Cuando llegamos, la mujer soldado me detuvo. Me preguntó, en tono sospechoso: «¿De dónde eres? ¿Arabe? ¿Musulmán?»

Yo respondí con calma y amabilidad. En aquel momento, odié aquella amabilidad, pero era mi única arma para ayudar a la mujer. Empecé a hablar a la mujer en árabe: “¿Usted necesita ayuda?”.

“No tengo mi DNI”, ella me dijo. “No me dejan pasar”.

Le pregunté si tenía una foto de su DNI en el teléfono. Ella dijo que sí, pero la mujer soldado se negó a mirarla, alegando que era “poco nítida”.

Inmediatamente cambié al inglés. Tuve que utilizar todas las herramientas disponibles, pero una pregunta seguía martilleándome por dentro: ¿por qué estoy tratando a mis ocupantes con tanta amabilidad? Qué contradicción mortal.

Le pregunté a la mujer soldado con una sonrisa firme: “¿Cuál es el problema?”

“Ella afirma que es residente de la zona”, dijo, «pero no puedo verificarlo. La foto está borrosa, no puedo ver los números».

Mientras tanto, mi colega intentaba calmar a los niños, jugando con ellos bajo un sol abrasador. Uno de ellos, de apenas tres años, dijo: «Estoy cansado… ¿Qué quieren de nosotres? Mi madre está triste».

Mi colega le abrazó y empezó a jugar juegos sencillos con él, para darle un momento de seguridad.

Volví a preguntar a la mujer si su casa estaba lejos. “No está lejos”, respondió con frustración, «pero con los niños no puedo ir y venir. Paso por aquí todos los días. Estoy casada con un hombre que vive aquí».

“¿Tiene usted la DNI de su marido?”, le pregunté.

“Le llamaré para que envíe una foto”, me dijo. Pero su teléfono estaba estropeado y él no podía enviar una imagen nítida.

Volví a hablar con la mujer soldado en inglés, explicándole la situación de la mujer y de sus hijos. No sé por qué mencioné a los niños. Quizá esperaba despertar en ella algún fragmento de humanidad, si es que le quedaba alguno. Pero, ¿cómo podría esperar eso de alguien que se coloca en un puesto de control fronterizo sólo para oprimir a la gente… no sabía que más de 13,000 niños y niñas han sido asesinades en Gaza sólo por ser personas palestinas?

Tras casi veinte minutos de discusión, la mujer soldado dijo, en una mezcla de hebreo e inglés entrecortados, con una sonrisa falsa: «Esta vez la dejaré pasar. Pero dile que no vuelva sin su DNI. Esta es la última vez».

Le interpreté a la mujer: “Usted puede cruzar, cuídese y cuide a sus hijos”.

Cruzamos el puesto de control fronterizo. Miré hacia atrás y la mujer soldado me sonrió y me dijo “adiós”.

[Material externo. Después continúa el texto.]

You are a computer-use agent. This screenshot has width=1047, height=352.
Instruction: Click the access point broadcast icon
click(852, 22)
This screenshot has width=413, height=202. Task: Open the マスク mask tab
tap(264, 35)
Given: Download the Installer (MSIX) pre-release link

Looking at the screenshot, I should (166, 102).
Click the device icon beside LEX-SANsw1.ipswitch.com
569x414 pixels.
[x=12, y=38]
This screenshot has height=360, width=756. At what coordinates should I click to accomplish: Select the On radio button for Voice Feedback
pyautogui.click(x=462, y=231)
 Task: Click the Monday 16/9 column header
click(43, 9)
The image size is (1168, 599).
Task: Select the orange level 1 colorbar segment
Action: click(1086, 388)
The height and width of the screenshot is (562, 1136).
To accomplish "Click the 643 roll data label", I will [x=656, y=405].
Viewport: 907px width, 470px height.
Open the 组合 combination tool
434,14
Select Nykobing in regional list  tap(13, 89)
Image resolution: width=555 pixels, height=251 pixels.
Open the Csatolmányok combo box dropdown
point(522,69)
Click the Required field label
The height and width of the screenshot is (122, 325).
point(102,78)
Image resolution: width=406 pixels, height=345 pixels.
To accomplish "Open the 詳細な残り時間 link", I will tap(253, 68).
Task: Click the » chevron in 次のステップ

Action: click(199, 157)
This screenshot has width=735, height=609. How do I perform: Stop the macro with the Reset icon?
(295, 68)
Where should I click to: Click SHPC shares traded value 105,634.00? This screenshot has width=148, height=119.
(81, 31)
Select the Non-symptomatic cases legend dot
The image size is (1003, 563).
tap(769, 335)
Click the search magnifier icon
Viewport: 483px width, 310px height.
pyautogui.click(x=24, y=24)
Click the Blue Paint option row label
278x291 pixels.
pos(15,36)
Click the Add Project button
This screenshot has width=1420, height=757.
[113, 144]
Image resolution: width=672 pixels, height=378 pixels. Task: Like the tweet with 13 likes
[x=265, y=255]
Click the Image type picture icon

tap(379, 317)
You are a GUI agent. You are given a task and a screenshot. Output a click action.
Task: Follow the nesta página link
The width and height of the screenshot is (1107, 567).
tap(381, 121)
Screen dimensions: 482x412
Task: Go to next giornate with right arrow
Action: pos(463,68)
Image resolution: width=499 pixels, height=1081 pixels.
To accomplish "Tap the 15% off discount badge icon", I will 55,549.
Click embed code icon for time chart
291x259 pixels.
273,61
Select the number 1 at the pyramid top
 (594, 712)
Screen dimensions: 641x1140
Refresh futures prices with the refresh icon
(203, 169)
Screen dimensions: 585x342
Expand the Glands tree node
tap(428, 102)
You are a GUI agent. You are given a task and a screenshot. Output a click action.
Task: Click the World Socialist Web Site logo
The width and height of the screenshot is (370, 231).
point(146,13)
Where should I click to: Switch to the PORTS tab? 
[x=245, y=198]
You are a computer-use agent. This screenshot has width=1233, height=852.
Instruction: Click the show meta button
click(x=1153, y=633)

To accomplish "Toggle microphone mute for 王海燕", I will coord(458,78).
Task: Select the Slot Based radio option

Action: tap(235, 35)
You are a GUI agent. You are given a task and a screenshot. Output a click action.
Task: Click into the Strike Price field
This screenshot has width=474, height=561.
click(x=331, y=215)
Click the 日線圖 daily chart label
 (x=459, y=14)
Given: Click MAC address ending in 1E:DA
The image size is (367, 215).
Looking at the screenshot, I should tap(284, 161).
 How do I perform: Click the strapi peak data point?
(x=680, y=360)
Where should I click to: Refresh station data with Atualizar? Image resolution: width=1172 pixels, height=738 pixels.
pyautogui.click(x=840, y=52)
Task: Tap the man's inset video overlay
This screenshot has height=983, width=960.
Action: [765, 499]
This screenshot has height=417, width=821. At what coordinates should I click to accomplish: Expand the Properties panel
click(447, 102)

No pude interpretar esa sonrisa. Tengo un privilegio que la madre no tiene. Ese privilegio me concedió un momento de paso, mientras que ella vive toda una vida bajo la sombra de la negación, el temor y la espera.

De vuelta a la oficina, mi cabeza se ahogaba en pensamientos.

¿Podría realmente soportar esta realidad cotidiana si estuviera en su lugar?

¿Podría sonreír siempre ante la opresión?

¿Cómo viven elles en estas condiciones, donde los puestos de control fronterizo no son sólo lugares, sino sentimientos cotidianos de opresión, humillación y angustia?

Aunque llevo años viviendo junto a una torre de vigilancia militar, aún no me he acostumbrado a su presencia.

Sentí rabia y pena, pero esta vez no me sentí impotente.

Había hecho algo. Utilicé lo que tenía, aunque no fuera mucho.

Pero la pregunta sigue en el aire: ¿cuándo viviremos una realidad en la que ya no tengamos que mendigar ni tener interminables esperas obligadamente? ¿Cuándo dejaremos de tener que recurrir a la astucia y a una amabilidad mortal sólo para pasar?

¿Cuántos puestos de control fronterizo más debe cruzar cada persona palestina para sentirse humano?